36 000 € pour quatre pneus sur la Veyron : comment Bugatti et Michelin ont réduit la note sur la Chiron

Publié le 3 août 2026 à 18:00
36 000 € pour quatre pneus sur la Veyron : comment Bugatti et Michelin ont réduit la note sur la Chiron

Conçus pour résister à plus de 400 km/h, les pneus de la Bugatti Veyron imposaient un entretien hors normes. Bugatti et Michelin ont ensuite totalement revu leur copie pour la Chiron.

Sur une Bugatti Veyron, un simple changement de pneus pouvait autrefois coûter 42 000 dollars, soit près de 36 000 euros, plus qu’une citadine neuve.
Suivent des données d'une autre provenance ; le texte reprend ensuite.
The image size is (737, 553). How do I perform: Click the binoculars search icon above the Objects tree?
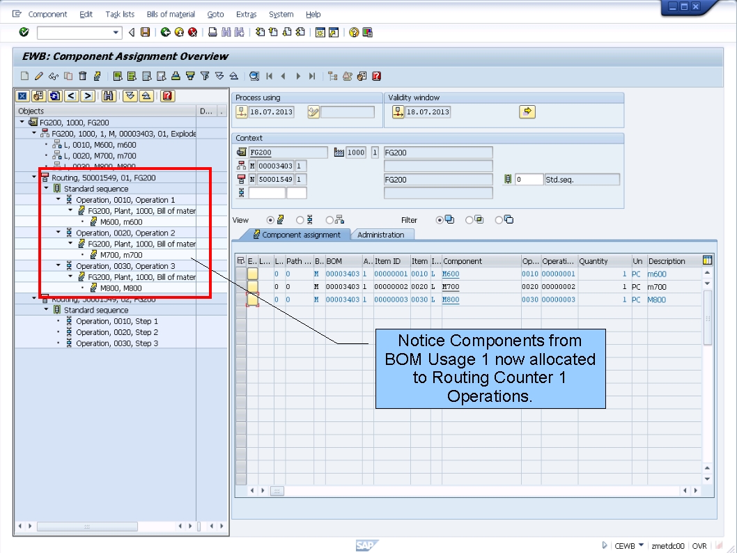110,95
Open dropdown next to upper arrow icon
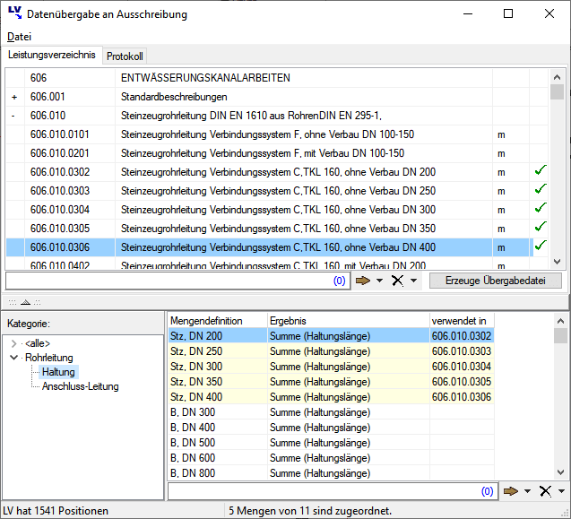Viewport: 571px width, 519px height. (x=381, y=281)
Ce n’était pas une coquetterie de marque de luxe : ces pneus Michelin avaient été conçus pour survivre à des vitesses et des contraintes que l’automobile n’avait encore jamais vues.

En toile de fond, un casse-tête d’ingénierie : comment chausser une hypercar de plus de 1 000 ch et près de deux tonnes capable de dépasser les 400 km/h, puis, quelques années plus tard, comment faire chuter radicalement la facture pour la Bugatti Chiron sans rien lâcher sur la sécurité. Derrière la ligne bleue fluide des carrosseries, c’est toute l’architecture pneu-jante qui a été repensée.

Pneus Bugatti à 36 000 euros : le casse-tête de la Veyron

La Veyron visait un record : plus de 250 mph, soit environ 407 km/h, pour une voiture proche des deux tonnes. À cette vitesse, chaque pneu subit plus de 5 000 g, l’équivalent de plusieurs milliers de fois son propre poids qui tirent vers l’extérieur, pendant que la chaleur grimpe en flèche. Un pneu "classique" de voiture sportive se détruirait en quelques minutes dans ces conditions.

Les manufacturiers sollicités ont, pour la plupart, jugé le projet irréaliste. Michelin a accepté de relever le défi et a développé un pneu spécifique, capable de tenir environ un quart d’heure à la vitesse maximale de la Veyron avant que la température et la force centrifuge ne deviennent critiques. Production en petite série, matériaux spéciaux, contrôles manuels : chaque train sortait d’une sorte d’atelier d’horlogerie plus que d’une usine de pneus.

Collés à la jante : pourquoi ces pneus coûtaient une fortune

Le secret, et le problème, venaient du système Michelin Pilot Sport PAX, pensé pour rester solidaire de la jante à plus de 400 km/h. Le pneu intégrait un insert de type run-flat et travaillait avec une jante asymétrique très particulière. Pour garantir l’étanchéité et éviter tout déjantage, le pneu était littéralement collé à la roue avec un adhésif spécial, à refaire régulièrement, dans quelques centres habilités seulement.

Autre contrainte lourde : chaque jante n’acceptait qu’environ deux montes de pneus avant de devoir être remplacée. Les roues forgées, elles aussi très spécifiques, étaient facturées autour de 69 000 dollars le jeu, soit un peu plus de 59 000 euros. Arrivé au troisième train, un propriétaire pouvait dépasser les 87 000 euros de facture en cumulant pneus et jantes. Avec une durée de vie de quelques milliers de kilomètres, le poste "pneus" n’était que la partie visible d’un entretien parmi les plus chers du monde.

De la Veyron à la Chiron : comment Bugatti a fait baisser la note

Pour la Chiron, les équipes de Molsheim et les ingénieurs Michelin ont posé un nouveau cahier des charges : conserver des pointes autour de 260 mph, soit plus de 420 km/h, mais arrêter l’hémorragie côté jantes. Le système PAX a été abandonné au profit d’une jante de géométrie plus "classique" et d’un montage standard par talons, sans collage. La surface de contact a même augmenté d’environ 14 % à l’avant et de 12 % à l’arrière par rapport à la Veyron, améliorant grip et longévité.

Selon Bugatti, les machines d’essai auto habituelles ne pouvaient pas faire tourner ces pneus assez vite ; des bancs destinés aux pneus d’avion ont donc été utilisés, avec des tests au-delà de 500 km/h. Pour la Chiron Super Sport 300+, certains pneus ont reçu des renforts internes en fibre de carbone. À environ 420 km/h, ils encaissent près de 3 800 g sans céder. Résultat : la jante devient une pièce dite "à vie" et seuls les pneus sont remplacés, pour un coût bien inférieur aux trains à cinq chiffres de la Veyron, même s’ils restent réservés à un très petit cercle d’automobilistes.